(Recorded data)
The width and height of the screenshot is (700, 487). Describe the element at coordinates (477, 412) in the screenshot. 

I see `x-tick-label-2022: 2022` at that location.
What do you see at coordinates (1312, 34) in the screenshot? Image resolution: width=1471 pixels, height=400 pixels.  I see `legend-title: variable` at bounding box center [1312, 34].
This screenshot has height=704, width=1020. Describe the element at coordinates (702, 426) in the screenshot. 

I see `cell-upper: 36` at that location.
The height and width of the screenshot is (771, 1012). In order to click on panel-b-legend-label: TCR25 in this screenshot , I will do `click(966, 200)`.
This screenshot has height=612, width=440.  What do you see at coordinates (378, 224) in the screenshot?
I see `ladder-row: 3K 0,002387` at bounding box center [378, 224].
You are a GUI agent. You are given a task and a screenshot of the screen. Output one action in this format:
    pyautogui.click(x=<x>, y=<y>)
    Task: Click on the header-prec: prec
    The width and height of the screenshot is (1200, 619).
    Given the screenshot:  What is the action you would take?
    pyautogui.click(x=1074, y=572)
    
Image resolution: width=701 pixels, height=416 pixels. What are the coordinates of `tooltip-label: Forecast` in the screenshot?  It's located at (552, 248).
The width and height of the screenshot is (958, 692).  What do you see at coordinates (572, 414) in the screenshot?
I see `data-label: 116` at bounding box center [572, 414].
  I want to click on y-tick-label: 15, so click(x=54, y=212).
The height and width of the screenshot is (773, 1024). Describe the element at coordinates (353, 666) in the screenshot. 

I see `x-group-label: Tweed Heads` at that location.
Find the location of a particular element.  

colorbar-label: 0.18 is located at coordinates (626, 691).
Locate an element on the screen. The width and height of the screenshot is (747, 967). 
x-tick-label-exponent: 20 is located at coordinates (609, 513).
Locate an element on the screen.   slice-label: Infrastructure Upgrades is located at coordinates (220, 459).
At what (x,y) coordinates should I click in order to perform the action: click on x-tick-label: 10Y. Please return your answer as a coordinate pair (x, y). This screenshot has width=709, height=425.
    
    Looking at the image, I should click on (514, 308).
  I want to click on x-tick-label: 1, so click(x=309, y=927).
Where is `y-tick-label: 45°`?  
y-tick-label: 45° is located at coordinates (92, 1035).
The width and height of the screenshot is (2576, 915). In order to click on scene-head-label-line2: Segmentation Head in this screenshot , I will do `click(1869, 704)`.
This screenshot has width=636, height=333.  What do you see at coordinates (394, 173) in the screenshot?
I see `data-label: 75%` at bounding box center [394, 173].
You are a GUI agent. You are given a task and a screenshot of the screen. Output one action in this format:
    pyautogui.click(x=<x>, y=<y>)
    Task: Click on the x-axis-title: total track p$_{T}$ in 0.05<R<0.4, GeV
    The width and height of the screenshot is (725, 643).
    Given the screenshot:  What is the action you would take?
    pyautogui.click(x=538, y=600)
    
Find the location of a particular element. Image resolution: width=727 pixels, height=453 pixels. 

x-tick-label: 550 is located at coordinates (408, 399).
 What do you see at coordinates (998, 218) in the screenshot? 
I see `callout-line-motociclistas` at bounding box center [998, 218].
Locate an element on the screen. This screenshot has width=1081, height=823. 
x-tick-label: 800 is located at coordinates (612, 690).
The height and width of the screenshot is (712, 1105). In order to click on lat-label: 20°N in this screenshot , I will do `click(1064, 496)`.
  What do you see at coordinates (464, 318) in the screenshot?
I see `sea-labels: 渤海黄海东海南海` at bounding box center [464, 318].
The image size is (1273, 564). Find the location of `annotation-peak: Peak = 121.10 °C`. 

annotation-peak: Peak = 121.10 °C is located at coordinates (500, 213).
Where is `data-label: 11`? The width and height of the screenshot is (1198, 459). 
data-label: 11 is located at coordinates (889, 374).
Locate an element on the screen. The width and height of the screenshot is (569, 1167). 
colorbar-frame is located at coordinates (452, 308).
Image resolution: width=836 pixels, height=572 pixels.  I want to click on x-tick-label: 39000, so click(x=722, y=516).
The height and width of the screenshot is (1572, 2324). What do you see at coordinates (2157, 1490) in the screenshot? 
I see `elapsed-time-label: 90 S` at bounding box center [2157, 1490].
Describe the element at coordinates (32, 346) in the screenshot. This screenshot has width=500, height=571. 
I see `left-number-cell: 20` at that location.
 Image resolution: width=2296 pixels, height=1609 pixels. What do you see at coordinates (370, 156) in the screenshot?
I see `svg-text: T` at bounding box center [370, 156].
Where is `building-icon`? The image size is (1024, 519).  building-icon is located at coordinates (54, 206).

## WHAT YOU ARE ASKED TO DO
Copy out the lines of the material above, starting at the line that has "The height and width of the screenshot is (771, 1012)." and ending after the line that has "colorbar-label: 0.18 is".

## ANSWER BOX
The height and width of the screenshot is (771, 1012). In order to click on panel-b-legend-label: TCR25 in this screenshot , I will do `click(966, 200)`.
This screenshot has height=612, width=440.  What do you see at coordinates (378, 224) in the screenshot?
I see `ladder-row: 3K 0,002387` at bounding box center [378, 224].
You are a GUI agent. You are given a task and a screenshot of the screen. Output one action in this format:
    pyautogui.click(x=<x>, y=<y>)
    Task: Click on the header-prec: prec
    The width and height of the screenshot is (1200, 619).
    Given the screenshot:  What is the action you would take?
    pyautogui.click(x=1074, y=572)
    
Image resolution: width=701 pixels, height=416 pixels. What are the coordinates of `tooltip-label: Forecast` in the screenshot?  It's located at (552, 248).
The width and height of the screenshot is (958, 692).  What do you see at coordinates (572, 414) in the screenshot?
I see `data-label: 116` at bounding box center [572, 414].
  I want to click on y-tick-label: 15, so click(x=54, y=212).
The height and width of the screenshot is (773, 1024). Describe the element at coordinates (353, 666) in the screenshot. 

I see `x-group-label: Tweed Heads` at that location.
Find the location of a particular element.  

colorbar-label: 0.18 is located at coordinates (626, 691).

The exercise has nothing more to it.